■ CHALLENGES
A – Which painters other than Ter Brugghen are named in the text on Ter Brugghen's Crucifixion?
B – Can you carry the text on Ter Brugghen's Crucifixion forward from the point where it ends?

By contrast, Ter Brugghen’s Crucifixion scene appears at first glance to ignore the innovations of his contemporaries, drawing on the more distant source of late Gothic painting in the German-speaking lands, perhaps mediated through printed sources. With its static, frontal composition, Ter Brugghen’s painting provides an icon of Christ’s suffering and the grief of his closest followers. The starry sky contributes a further archaizing element, although one grounded in a close reading of the biblical narrative (one writer has argued that it represents Ter Brugghen’s scientifically accurate depiction of a solar eclipse; see Nickel 2007). Scholars have identified various works as Ter Brugghen’s putative source, including a Dutch altarpiece from about 1400 (see Kloek 1988), but the most frequent and compelling suggestion is the work of Matthias Grünewald (ca.1470–1528), whose surviving depictions of the Crucifixion likewise emphasize the degradation of Christ’s lacerated and discolored body, as well as the stylized gestures of his mourners. More recently, Natasha Seaman has argued that “the sheer number of viable possibilities suggests that no one of them is a direct source. It seems Ter Brugghen chose to reimagine—not recreate—the archetypal form of the subject as it had frequently appeared in the preceding century.”[4] At the same time, as Walter Liedtke noted, features such as the drapery represent an accommodation to seventeenth-century taste, while the naturalism with which Ter Brugghen depicted the Virgin and Saint John attests to his debt to Caravaggio.
Function and Variants: Beyond the question of archaism, writing on The Met’s picture has focused on its possible function as the altarpiece of a “hidden church,” devoted to clandestine Catholic worship in the Dutch Republic, where public celebration of the Mass was forbidden. Utrecht was home to many prominent Catholics, and Ter Brugghen, although apparently a Protestant himself, clearly counted on their patronage. The Met’s own Allegory of the Catholic Faith by Johannes Vermeer (32.100.18), offers one visualization of a hidden church, displaying a curtained-off space in a domestic interior, with an altar table arrayed for the Mass in front of a painted depiction of the Crucifixion. Recent research, however, has complicated the notion that altarpieces for hidden churches were either aesthetically retrograde or reduced in scale.[5] Other of Ter Brugghen’s Catholic devotional pictures, such as the Saint Sebastian Tended by Saint Irene (Allen Memorial Art Museum, Oberlin), are among his most pictorially innovative, dispensing entirely with the archaism of The Met’s Crucifixion.

■ RAW DATA
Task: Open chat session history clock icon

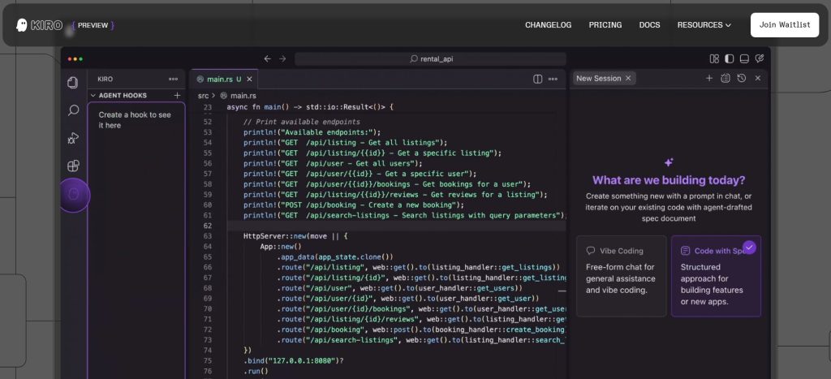Action: [741, 79]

■ PER-TASK OUTPUTS
A – Matthias Grünewald, Caravaggio, Johannes Vermeer

B –
Complicating the question of the original function and context of The Met’s picture is a small constellation of related compositions and copies. Among these variants, two are particularly salient for the possible meaning and function of the New York picture. The first is a canvas reproducing, at a larger scale and with slight variations, the composition of The Met’s painting, but with the lower bodies of the Virgin and John the Evangelist cut off by the frame. Located in a private collection in Turin, this work reportedly comes from a chapel in the Piemontese town of Casale Monferrato and was until recently known to scholars only through photographs.[6] In an effort to establish its relationship to The Met's picture, the Turin variant was brought to New York in 2017, where it was the subject of extensive examination. This study supported the conclusion that both the New York and Turin pictures are autograph works by Ter Brugghen; x-radiographs further revealed that, despite repeated assertions in the literature, the Turin picture has not been cut down and bears traces of candle burns in the lower section, indicating a possible function as an altarpiece.
The chronological relationship between both pictures remains uncertain. However, one clue may be the smaller scale and heightened use of archaic features in The Met's picture, particularly the wrenched body of Christ (by contrast, his appearance in the Turin picture is relatively naturalistic), and the starry background (the sky in the Turin picture is instead streaked with clouds). In the most extended discussion of the Turin picture to date, Wayne Franits (2017) has argued that The Met’s version is an autograph reduction of a large-scale altarpiece. If the Turin picture did function as an altarpiece for a clandestine Catholic congregation in Utrecht, the New York version may have been made as variant intended for the private devotions of a worshipper with a particular affinity for Northern art of the early sixteenth century. If we accept that The Met's picture may have been painted for a private patron, it reopens the possibility that it is the same picture as the “Christ on the Cross by van der Brugghe” listed in the estate of the art dealer Johannes de Renialme in Amsterdam in 1657, countering Walter Liedtke’s objection (2007) that “a hidden church in Utrecht . . . probably would not have disposed of such a powerful work by one of the city’s most celebrated masters.”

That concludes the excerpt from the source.